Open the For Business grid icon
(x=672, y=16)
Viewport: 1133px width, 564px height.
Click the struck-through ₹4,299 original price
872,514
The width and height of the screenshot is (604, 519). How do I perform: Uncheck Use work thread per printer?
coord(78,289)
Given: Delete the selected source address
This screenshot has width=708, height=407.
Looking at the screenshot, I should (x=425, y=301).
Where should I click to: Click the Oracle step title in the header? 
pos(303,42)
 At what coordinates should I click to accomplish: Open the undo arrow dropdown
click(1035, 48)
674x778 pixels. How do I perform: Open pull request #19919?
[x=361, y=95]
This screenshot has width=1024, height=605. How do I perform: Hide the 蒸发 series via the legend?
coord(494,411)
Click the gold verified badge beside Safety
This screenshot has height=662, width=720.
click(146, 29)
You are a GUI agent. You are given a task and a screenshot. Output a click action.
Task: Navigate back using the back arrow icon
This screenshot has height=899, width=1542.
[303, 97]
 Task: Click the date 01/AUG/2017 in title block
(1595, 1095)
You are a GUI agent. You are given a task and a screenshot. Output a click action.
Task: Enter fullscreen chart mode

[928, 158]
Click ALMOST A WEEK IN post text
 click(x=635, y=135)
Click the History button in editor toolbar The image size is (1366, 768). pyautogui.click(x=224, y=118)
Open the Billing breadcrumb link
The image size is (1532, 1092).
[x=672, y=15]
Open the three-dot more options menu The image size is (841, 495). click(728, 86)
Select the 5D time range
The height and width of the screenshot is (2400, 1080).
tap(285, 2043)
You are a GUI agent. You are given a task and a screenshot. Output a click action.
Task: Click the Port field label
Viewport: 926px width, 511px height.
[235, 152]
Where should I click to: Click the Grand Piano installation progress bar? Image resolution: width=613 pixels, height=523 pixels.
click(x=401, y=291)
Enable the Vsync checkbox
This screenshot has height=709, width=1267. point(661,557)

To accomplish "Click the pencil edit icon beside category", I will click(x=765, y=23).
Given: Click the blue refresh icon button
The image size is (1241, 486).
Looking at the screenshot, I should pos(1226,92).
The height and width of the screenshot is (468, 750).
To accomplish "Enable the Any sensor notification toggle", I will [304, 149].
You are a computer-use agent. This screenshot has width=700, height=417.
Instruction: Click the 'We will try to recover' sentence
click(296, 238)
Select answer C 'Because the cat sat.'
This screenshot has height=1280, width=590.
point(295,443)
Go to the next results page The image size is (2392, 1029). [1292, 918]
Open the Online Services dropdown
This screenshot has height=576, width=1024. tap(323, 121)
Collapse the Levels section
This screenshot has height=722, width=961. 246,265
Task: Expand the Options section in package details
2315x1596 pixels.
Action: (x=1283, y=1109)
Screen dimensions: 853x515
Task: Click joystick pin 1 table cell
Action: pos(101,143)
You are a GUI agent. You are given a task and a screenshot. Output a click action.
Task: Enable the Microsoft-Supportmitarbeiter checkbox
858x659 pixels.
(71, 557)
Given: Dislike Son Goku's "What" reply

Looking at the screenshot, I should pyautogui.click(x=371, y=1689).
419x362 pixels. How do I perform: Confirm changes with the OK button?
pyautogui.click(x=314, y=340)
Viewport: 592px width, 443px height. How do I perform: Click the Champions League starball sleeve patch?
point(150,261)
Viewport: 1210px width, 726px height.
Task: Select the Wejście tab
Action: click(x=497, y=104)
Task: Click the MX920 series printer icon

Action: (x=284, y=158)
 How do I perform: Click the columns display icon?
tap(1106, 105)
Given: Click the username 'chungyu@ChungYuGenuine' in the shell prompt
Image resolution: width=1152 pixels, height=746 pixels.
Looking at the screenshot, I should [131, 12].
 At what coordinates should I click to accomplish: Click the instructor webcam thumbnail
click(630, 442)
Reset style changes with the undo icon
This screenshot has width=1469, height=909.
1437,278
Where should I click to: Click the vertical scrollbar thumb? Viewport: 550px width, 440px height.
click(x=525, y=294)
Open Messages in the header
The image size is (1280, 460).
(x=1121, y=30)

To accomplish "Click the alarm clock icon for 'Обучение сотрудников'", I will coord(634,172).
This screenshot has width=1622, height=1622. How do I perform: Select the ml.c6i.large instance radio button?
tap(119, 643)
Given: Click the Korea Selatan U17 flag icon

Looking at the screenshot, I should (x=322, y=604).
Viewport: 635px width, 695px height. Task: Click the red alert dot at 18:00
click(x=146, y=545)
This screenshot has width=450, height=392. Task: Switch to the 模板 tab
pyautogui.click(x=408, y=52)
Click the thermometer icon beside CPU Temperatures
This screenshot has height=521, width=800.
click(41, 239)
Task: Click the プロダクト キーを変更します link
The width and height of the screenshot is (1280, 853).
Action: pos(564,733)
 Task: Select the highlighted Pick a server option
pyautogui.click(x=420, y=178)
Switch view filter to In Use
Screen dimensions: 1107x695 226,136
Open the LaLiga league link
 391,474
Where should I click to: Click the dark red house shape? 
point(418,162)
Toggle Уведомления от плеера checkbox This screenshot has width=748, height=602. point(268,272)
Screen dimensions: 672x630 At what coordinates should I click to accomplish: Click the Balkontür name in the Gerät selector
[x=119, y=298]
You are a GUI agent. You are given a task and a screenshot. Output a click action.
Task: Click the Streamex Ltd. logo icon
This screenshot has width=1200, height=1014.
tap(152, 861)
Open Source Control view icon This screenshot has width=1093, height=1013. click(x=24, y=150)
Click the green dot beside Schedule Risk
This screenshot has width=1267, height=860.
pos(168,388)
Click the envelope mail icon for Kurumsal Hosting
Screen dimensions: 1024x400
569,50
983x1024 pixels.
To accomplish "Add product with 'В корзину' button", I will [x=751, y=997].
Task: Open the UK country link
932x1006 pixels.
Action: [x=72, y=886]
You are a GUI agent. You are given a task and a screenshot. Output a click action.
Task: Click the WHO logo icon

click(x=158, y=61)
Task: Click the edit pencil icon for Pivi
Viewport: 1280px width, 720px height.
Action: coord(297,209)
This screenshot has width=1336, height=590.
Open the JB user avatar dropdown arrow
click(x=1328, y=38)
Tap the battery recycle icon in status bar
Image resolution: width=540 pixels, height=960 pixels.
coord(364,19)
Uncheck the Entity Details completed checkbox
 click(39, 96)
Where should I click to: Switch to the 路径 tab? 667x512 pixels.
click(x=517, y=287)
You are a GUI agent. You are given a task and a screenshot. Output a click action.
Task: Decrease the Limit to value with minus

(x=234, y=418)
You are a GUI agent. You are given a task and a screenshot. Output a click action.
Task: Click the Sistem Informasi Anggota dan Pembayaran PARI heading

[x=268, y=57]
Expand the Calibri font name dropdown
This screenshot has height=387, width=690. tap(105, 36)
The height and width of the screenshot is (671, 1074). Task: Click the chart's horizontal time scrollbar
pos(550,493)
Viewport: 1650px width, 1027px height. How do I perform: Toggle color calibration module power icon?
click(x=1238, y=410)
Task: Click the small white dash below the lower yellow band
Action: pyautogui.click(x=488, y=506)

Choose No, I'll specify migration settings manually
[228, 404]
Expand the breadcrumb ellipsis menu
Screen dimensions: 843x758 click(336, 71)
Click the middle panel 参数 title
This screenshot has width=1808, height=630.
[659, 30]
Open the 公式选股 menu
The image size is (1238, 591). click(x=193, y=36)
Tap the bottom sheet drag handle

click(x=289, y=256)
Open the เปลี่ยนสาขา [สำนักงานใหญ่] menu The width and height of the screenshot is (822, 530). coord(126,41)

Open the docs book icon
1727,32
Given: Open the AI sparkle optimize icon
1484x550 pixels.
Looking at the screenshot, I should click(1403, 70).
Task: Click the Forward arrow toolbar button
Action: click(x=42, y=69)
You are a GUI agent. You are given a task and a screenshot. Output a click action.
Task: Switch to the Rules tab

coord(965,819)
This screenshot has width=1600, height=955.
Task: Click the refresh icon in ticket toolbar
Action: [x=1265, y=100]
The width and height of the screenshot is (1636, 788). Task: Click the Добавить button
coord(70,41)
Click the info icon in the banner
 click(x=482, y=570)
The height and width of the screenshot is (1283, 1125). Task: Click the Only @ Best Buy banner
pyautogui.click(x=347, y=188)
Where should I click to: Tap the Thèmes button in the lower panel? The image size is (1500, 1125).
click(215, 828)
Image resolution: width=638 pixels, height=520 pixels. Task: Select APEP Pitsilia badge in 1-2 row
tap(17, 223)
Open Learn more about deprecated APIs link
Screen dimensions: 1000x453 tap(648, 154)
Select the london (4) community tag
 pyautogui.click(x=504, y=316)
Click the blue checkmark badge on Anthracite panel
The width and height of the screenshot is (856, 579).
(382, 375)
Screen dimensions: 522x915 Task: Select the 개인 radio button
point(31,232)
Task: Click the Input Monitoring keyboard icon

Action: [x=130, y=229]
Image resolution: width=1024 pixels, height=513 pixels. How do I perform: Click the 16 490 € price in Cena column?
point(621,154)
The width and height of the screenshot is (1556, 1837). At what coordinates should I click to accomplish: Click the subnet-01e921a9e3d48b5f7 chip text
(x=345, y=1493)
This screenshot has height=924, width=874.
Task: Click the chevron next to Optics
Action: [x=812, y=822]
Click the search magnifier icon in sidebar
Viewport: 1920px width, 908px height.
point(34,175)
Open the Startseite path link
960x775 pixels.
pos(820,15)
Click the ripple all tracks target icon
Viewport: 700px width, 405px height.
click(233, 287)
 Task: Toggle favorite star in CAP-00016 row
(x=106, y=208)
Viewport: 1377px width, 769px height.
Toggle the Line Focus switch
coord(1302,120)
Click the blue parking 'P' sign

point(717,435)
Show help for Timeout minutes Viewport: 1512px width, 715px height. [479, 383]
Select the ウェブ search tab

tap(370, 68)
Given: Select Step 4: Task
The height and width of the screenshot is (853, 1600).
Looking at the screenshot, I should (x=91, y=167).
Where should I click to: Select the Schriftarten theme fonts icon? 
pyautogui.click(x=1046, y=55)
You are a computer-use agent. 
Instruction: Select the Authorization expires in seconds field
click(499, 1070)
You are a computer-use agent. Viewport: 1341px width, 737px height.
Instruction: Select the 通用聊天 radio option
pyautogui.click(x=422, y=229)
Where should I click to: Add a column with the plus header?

■ **Exercise brief**:
Could you retype exactly the lines from the one containing "Instruction: Select the 通用聊天 radio option" through the final line of the data above, and no others?

■ **Result of this task**:
Instruction: Select the 通用聊天 radio option
pyautogui.click(x=422, y=229)
Where should I click to: Add a column with the plus header?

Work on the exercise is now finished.